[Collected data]
******************************
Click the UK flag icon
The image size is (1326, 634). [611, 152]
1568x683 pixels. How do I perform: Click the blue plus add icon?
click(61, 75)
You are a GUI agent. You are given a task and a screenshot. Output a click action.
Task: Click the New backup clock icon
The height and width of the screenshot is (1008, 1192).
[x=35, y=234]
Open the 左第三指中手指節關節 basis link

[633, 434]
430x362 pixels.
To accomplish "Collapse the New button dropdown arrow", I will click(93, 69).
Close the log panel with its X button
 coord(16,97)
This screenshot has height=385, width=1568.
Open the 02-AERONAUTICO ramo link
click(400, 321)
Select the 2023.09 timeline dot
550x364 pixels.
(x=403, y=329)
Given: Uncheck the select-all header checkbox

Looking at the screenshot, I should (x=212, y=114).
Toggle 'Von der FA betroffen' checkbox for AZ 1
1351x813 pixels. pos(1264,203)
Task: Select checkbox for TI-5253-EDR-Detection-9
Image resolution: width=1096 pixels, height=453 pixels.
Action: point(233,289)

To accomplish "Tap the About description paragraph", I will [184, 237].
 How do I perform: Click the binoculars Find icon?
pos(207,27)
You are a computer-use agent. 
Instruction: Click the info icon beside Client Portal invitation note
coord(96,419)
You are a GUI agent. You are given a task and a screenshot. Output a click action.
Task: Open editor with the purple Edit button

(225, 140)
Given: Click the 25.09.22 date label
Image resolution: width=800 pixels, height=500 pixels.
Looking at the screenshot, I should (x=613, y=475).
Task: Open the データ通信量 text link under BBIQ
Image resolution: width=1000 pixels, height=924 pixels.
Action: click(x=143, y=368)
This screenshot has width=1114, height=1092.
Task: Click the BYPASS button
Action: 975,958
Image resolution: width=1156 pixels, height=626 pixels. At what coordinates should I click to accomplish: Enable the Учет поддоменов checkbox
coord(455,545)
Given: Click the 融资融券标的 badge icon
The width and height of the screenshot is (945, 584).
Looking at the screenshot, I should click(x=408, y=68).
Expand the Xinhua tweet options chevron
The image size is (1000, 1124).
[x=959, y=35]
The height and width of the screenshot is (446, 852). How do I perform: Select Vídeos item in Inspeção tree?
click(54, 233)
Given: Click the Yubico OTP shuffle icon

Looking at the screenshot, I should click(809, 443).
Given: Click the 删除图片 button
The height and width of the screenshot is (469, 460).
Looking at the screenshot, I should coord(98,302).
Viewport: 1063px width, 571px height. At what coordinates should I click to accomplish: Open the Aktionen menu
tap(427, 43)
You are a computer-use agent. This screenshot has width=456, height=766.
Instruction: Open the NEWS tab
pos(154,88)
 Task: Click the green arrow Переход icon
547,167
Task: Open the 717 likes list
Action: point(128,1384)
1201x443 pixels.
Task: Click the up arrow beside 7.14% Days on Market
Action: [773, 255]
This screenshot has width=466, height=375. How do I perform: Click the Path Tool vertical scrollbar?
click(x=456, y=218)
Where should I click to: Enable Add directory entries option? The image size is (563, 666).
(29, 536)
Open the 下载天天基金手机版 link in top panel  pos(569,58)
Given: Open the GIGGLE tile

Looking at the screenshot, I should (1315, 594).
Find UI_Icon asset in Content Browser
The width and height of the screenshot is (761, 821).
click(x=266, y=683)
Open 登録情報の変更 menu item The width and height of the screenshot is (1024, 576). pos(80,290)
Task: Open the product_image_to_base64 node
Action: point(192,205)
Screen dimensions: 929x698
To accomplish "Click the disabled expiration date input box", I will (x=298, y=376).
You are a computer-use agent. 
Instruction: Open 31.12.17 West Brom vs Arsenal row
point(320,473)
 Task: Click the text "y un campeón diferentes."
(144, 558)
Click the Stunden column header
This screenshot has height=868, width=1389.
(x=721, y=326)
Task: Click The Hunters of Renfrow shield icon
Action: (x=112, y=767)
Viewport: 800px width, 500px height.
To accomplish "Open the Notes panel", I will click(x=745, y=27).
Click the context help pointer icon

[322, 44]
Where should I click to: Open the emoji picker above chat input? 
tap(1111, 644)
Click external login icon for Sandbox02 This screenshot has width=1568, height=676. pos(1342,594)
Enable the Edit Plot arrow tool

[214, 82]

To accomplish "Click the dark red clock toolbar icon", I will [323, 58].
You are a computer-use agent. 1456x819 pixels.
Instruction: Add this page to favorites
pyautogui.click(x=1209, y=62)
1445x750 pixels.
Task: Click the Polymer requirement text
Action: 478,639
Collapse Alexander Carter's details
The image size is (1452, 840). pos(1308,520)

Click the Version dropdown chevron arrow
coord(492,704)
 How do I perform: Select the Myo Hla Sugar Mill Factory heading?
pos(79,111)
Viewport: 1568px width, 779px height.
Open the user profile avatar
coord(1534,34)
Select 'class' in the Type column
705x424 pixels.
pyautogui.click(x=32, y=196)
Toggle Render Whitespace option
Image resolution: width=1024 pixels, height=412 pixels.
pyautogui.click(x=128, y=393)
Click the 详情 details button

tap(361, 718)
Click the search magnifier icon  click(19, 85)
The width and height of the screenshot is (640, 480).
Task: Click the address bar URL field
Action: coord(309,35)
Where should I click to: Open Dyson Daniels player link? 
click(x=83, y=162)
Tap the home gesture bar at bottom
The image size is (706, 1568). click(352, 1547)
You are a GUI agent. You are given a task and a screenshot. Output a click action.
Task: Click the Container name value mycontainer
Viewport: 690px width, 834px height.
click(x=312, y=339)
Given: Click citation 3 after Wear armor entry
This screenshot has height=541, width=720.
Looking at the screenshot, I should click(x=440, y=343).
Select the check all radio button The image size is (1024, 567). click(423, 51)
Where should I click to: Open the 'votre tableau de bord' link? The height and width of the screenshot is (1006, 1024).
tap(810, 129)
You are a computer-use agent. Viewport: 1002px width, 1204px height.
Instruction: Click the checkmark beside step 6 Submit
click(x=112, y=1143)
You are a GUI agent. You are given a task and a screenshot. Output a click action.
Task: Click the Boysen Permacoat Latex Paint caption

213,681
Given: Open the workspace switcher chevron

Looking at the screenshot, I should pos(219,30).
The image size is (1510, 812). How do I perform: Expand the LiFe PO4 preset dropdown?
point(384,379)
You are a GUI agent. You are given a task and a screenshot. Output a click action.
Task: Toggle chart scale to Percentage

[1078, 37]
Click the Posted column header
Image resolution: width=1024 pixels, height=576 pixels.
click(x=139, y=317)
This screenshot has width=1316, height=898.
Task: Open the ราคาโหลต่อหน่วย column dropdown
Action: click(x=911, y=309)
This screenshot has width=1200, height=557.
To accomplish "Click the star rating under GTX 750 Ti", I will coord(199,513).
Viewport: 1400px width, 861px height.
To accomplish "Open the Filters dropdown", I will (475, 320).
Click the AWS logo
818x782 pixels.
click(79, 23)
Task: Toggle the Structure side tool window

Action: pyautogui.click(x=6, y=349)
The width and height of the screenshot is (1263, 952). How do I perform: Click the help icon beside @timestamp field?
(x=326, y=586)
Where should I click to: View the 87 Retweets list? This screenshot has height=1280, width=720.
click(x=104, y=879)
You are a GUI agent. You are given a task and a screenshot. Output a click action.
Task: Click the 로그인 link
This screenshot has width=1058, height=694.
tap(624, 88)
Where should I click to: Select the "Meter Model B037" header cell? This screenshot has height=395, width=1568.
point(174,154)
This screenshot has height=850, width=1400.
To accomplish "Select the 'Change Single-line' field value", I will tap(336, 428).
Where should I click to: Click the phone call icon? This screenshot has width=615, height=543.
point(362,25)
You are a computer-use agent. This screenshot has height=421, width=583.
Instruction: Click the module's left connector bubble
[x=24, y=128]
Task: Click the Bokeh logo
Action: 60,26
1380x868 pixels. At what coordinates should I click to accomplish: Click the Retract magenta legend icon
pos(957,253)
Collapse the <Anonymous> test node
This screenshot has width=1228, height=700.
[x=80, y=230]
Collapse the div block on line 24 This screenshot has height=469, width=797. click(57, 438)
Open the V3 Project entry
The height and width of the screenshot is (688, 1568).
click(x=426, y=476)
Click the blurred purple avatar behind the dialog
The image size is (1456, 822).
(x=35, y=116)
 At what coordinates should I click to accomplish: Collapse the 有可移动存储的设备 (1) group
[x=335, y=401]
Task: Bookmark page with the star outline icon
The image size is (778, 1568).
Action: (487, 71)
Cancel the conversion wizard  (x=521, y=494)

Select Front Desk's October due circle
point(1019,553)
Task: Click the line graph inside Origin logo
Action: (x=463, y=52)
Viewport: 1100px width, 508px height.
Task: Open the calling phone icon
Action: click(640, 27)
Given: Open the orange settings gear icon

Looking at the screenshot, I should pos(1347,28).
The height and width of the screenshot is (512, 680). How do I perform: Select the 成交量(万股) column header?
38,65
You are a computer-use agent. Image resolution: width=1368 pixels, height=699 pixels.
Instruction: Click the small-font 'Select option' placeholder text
******************************
Lines containing "under": tally them across the records above and give the total alone.

2